## The task
Nothing outside the range is wanted. Repeat exactly the lines below from the one with "Football [button] (413, 256)" through the one with "AFL [button] (340, 256)".

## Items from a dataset
◆ ◆ ◆ ◆ ◆

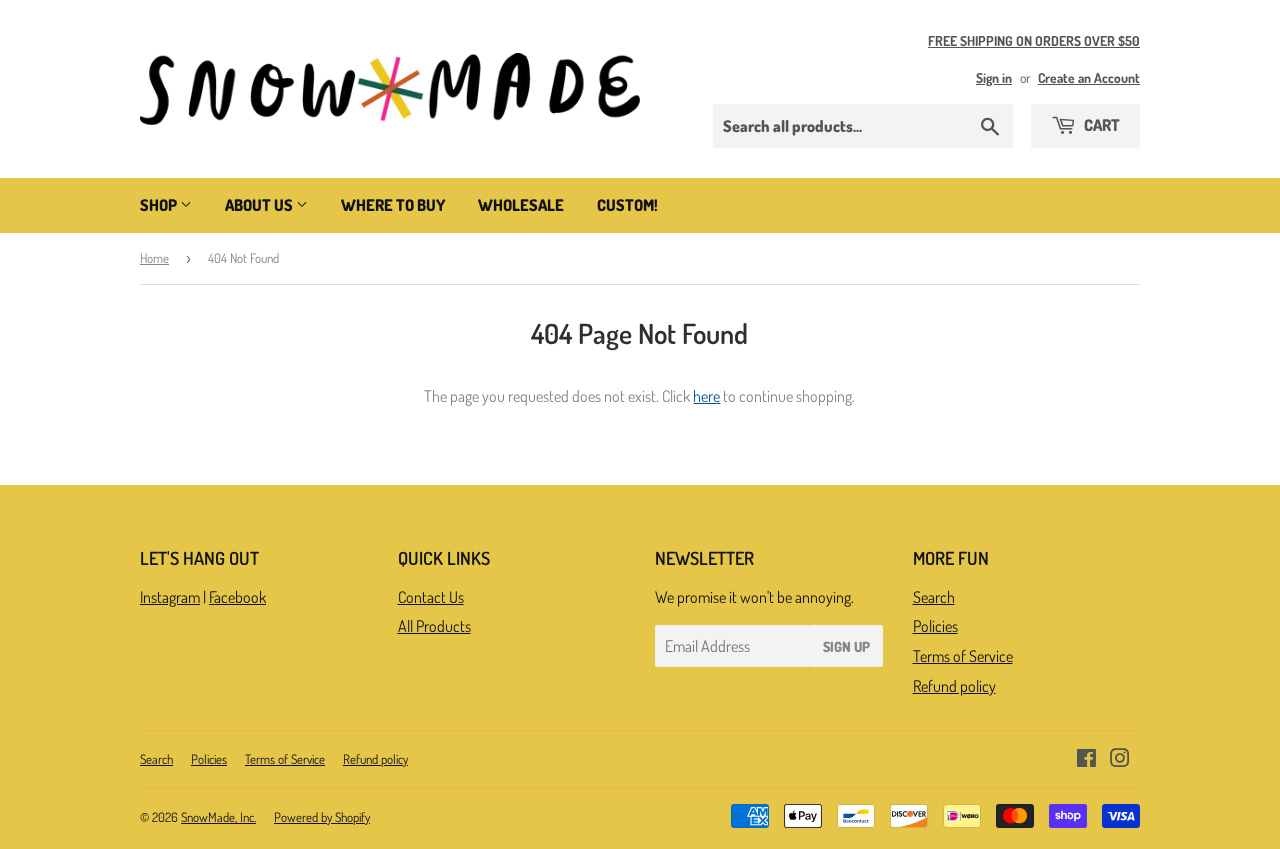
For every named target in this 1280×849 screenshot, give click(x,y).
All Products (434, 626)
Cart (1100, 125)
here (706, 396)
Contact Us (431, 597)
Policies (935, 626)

◆ ◆ ◆ ◆ ◆

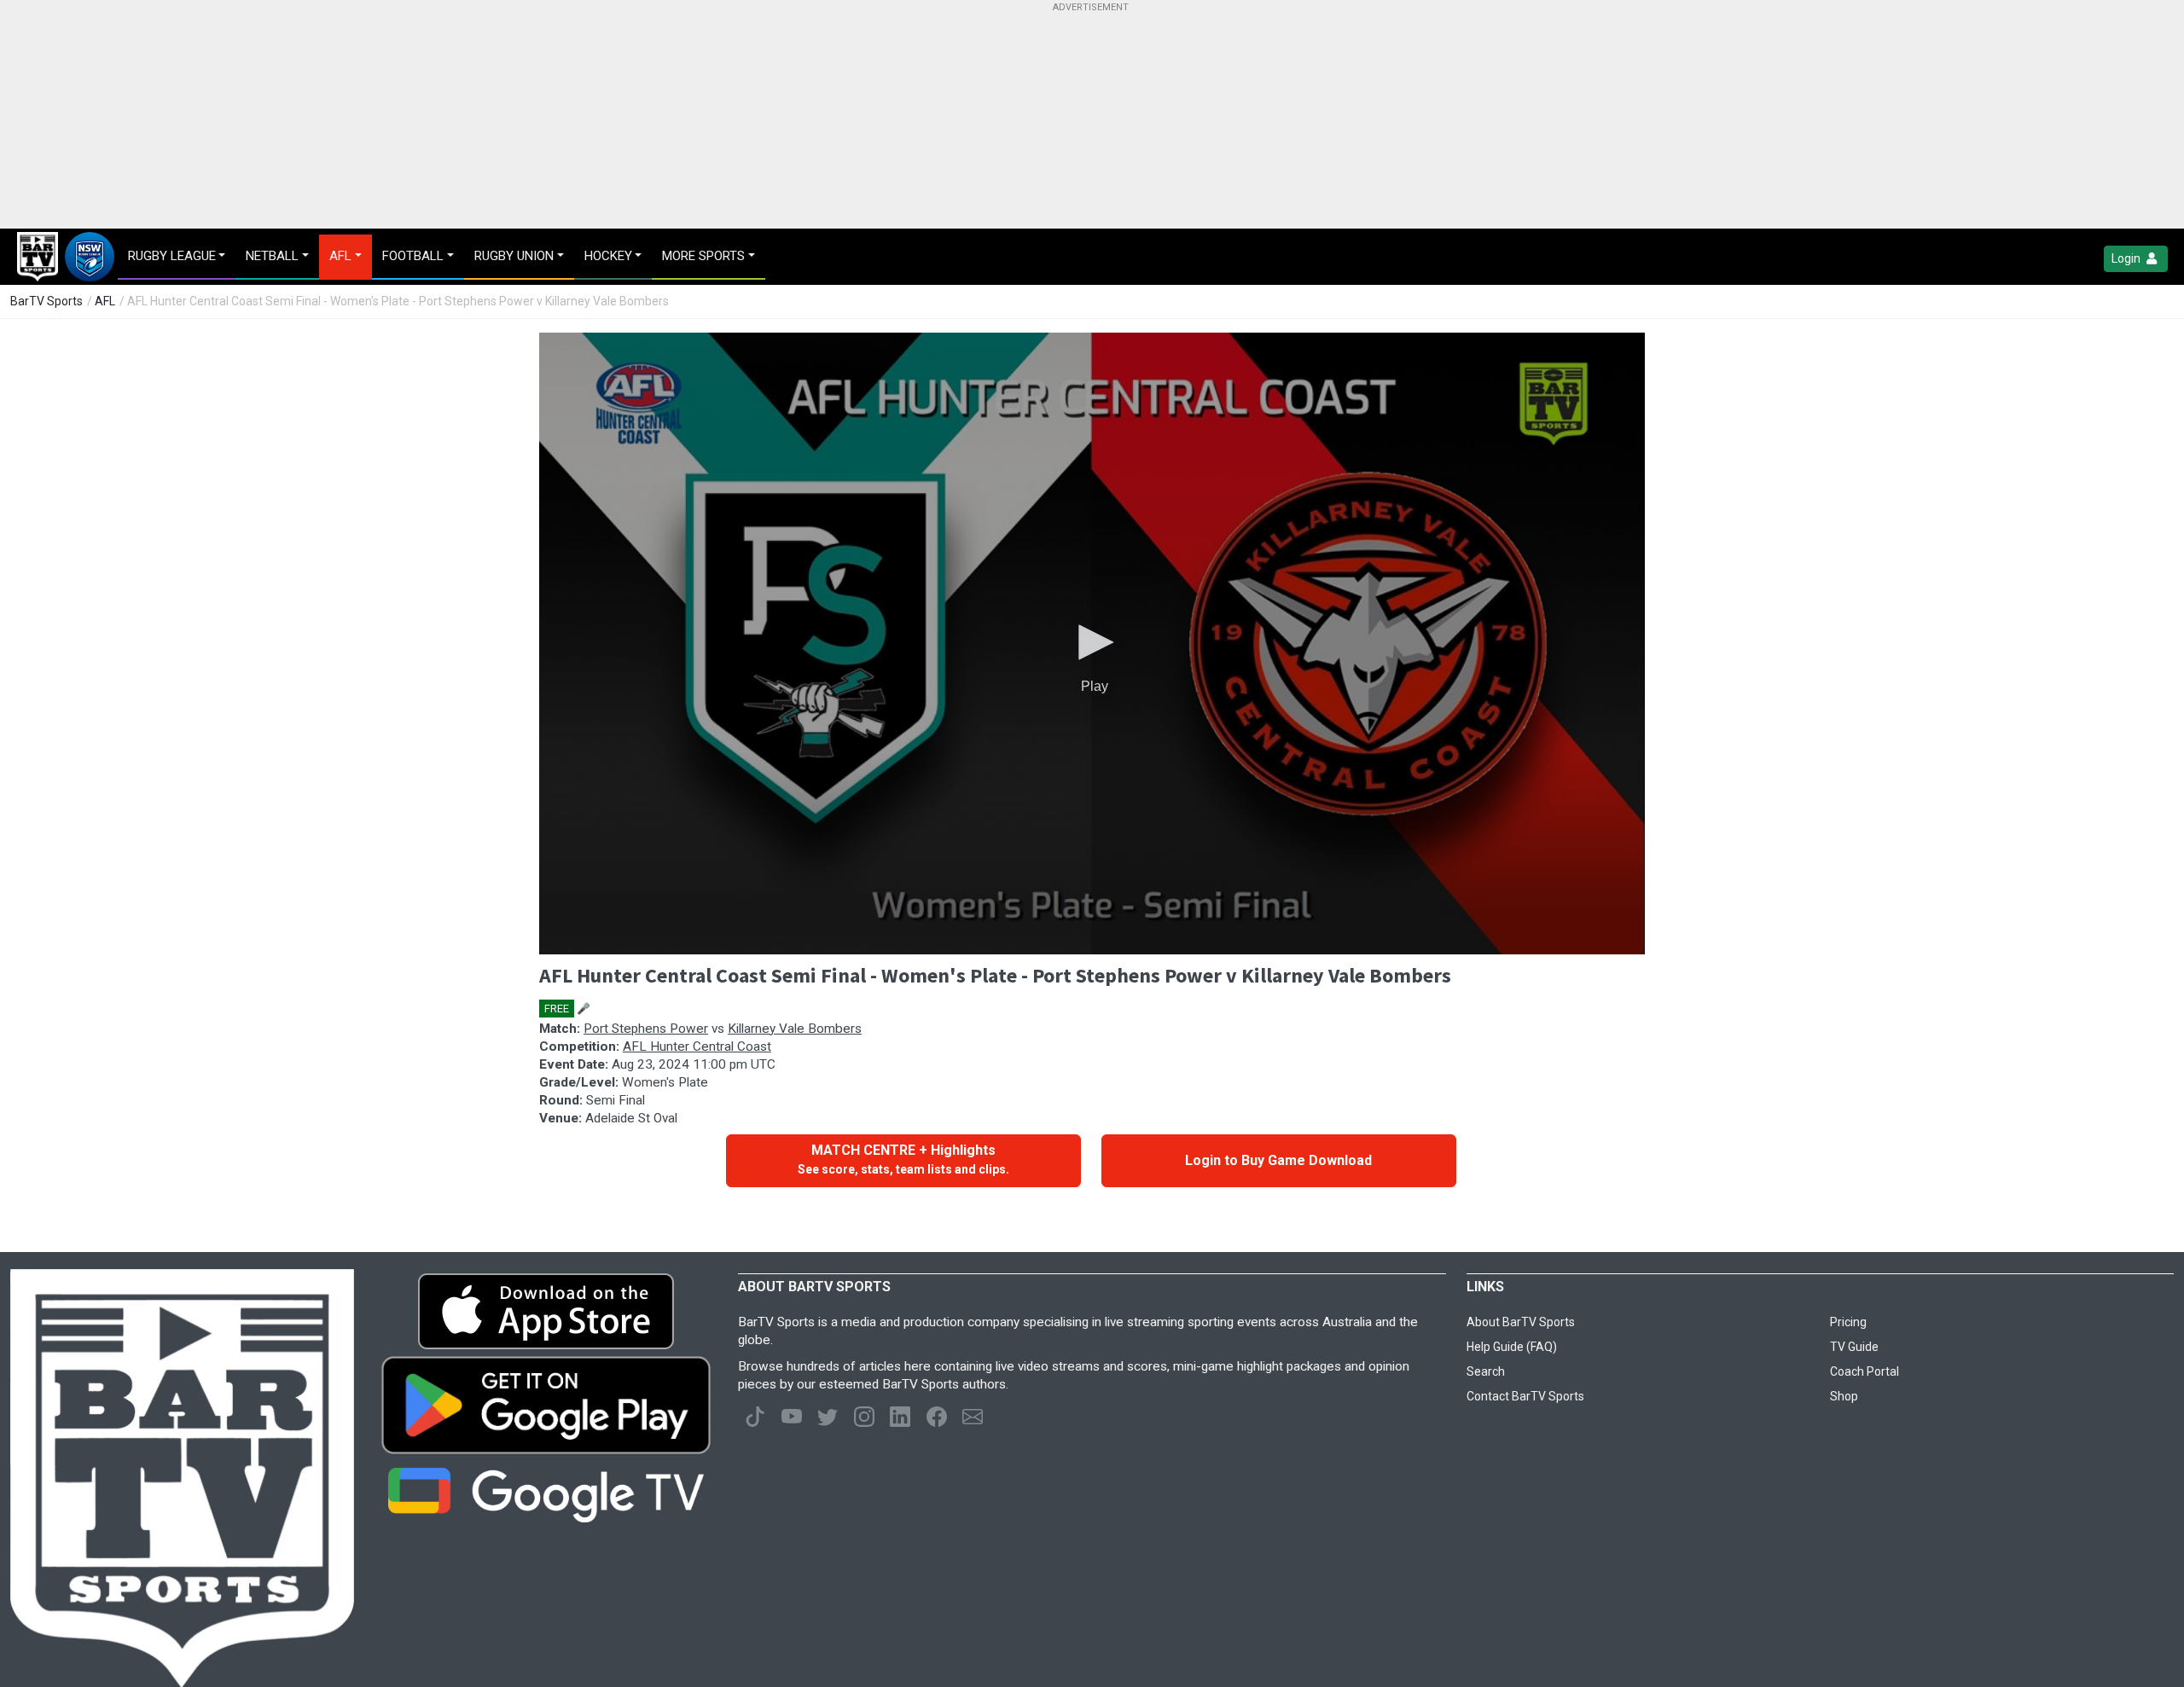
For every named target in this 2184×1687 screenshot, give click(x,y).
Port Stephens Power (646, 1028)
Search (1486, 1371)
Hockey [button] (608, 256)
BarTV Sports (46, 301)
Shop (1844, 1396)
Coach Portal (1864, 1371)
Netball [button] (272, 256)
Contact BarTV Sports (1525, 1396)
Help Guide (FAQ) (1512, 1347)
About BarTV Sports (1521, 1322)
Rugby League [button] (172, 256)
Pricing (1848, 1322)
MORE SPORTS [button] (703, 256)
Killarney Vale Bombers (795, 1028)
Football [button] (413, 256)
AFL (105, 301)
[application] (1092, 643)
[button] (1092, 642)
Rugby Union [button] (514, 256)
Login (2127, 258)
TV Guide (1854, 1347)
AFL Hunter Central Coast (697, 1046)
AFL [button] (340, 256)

◆ ◆ ◆ ◆ ◆

## Result for this task
Football [button] (413, 256)
AFL (105, 301)
[application] (1092, 643)
[button] (1092, 642)
Rugby Union [button] (514, 256)
Login (2127, 258)
TV Guide (1854, 1347)
AFL Hunter Central Coast (697, 1046)
AFL [button] (340, 256)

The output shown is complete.